[Extracted data entries]

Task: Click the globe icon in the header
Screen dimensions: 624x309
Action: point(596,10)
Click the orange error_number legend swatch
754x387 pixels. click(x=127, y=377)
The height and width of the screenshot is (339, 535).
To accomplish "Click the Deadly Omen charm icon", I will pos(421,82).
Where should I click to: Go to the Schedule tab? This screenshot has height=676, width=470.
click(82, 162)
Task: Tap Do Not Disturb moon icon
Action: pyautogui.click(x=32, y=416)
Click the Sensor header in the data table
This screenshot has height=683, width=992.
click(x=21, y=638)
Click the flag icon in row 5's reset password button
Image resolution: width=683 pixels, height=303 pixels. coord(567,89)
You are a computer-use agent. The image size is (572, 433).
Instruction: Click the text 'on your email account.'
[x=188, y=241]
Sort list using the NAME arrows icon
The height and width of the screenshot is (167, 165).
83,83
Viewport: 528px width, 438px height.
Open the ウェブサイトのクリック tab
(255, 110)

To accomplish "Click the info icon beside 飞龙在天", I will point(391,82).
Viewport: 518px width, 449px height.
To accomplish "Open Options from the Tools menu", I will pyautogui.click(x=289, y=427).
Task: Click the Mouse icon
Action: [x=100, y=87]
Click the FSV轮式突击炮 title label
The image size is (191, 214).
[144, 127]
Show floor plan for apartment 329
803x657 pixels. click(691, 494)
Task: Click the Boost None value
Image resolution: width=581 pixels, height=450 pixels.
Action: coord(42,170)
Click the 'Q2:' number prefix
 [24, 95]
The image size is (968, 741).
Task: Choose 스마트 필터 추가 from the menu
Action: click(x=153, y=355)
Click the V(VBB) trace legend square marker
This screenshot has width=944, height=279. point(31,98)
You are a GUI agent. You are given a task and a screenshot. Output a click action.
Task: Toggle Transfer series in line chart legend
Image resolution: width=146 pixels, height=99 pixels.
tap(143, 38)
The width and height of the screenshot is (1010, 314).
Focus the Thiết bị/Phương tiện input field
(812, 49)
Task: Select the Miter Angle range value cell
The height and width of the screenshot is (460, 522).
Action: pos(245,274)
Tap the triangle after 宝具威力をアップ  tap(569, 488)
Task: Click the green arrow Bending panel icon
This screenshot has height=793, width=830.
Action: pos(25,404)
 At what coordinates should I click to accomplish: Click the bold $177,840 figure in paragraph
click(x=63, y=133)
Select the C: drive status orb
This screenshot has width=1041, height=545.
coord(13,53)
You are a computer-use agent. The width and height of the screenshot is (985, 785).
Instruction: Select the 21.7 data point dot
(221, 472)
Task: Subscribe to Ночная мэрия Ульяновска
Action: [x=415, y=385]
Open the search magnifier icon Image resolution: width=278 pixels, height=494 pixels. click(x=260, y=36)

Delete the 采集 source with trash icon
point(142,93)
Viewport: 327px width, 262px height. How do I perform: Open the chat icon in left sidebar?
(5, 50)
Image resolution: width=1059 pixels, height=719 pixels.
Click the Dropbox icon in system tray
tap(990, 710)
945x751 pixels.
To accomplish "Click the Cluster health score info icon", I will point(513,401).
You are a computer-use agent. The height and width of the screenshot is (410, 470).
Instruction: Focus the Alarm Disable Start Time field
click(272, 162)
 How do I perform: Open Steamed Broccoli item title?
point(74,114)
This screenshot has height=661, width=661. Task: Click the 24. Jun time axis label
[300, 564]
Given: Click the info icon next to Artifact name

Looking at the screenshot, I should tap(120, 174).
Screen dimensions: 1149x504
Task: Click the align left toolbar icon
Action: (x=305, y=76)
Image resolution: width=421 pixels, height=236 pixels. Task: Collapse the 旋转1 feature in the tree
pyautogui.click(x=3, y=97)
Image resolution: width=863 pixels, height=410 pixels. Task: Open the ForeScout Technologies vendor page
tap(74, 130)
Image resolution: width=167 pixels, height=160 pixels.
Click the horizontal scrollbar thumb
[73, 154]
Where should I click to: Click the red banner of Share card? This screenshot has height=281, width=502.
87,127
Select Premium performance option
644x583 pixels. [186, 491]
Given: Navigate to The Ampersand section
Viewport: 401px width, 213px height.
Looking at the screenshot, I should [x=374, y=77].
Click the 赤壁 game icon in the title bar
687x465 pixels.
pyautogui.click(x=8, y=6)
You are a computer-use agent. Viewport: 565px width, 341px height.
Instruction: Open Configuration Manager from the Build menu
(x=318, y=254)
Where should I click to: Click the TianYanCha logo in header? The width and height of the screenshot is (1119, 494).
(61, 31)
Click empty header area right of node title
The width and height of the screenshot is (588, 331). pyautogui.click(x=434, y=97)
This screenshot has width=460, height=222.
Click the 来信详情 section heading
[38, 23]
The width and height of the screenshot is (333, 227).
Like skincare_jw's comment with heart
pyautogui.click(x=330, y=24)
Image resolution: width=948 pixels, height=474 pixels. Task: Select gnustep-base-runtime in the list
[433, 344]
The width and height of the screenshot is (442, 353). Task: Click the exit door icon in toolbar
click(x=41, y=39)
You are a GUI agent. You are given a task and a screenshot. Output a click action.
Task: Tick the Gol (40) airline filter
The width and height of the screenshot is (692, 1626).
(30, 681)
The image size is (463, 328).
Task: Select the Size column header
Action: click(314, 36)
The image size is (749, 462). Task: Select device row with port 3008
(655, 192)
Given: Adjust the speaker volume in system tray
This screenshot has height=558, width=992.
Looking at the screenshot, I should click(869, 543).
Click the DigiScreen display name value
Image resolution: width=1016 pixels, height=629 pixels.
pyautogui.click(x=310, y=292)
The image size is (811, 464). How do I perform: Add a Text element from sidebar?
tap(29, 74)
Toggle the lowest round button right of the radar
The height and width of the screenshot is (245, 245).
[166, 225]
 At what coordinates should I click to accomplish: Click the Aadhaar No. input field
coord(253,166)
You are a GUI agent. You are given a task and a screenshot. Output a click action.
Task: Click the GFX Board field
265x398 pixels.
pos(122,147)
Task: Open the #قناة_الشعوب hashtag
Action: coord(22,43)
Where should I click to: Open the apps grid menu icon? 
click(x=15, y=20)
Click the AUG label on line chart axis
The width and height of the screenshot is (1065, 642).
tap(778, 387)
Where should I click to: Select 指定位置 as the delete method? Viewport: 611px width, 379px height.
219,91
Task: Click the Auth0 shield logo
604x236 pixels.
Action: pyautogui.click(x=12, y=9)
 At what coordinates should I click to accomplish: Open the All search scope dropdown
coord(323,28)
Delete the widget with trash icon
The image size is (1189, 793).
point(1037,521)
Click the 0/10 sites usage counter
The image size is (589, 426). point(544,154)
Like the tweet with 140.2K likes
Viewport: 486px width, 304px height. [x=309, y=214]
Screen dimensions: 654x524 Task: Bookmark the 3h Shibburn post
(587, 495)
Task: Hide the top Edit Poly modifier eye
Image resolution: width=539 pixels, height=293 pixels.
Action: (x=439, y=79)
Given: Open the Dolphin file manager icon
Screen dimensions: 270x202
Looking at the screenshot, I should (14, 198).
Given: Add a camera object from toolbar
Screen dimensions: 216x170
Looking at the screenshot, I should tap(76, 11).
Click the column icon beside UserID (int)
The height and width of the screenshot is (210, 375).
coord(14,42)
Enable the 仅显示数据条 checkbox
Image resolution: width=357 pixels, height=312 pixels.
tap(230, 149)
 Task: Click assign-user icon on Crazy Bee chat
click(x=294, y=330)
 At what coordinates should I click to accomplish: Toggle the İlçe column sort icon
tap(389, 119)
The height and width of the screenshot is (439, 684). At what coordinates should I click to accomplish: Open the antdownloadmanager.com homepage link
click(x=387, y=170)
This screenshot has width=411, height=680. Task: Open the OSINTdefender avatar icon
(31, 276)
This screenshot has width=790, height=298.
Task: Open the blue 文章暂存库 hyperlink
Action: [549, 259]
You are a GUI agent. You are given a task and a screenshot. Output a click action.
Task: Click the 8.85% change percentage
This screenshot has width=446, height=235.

* Work to complete: Collect each line above holding the string "beside".

* Answer below:
To accomplish "Click the info icon beside 飞龙在天", I will point(391,82).
Click the column icon beside UserID (int)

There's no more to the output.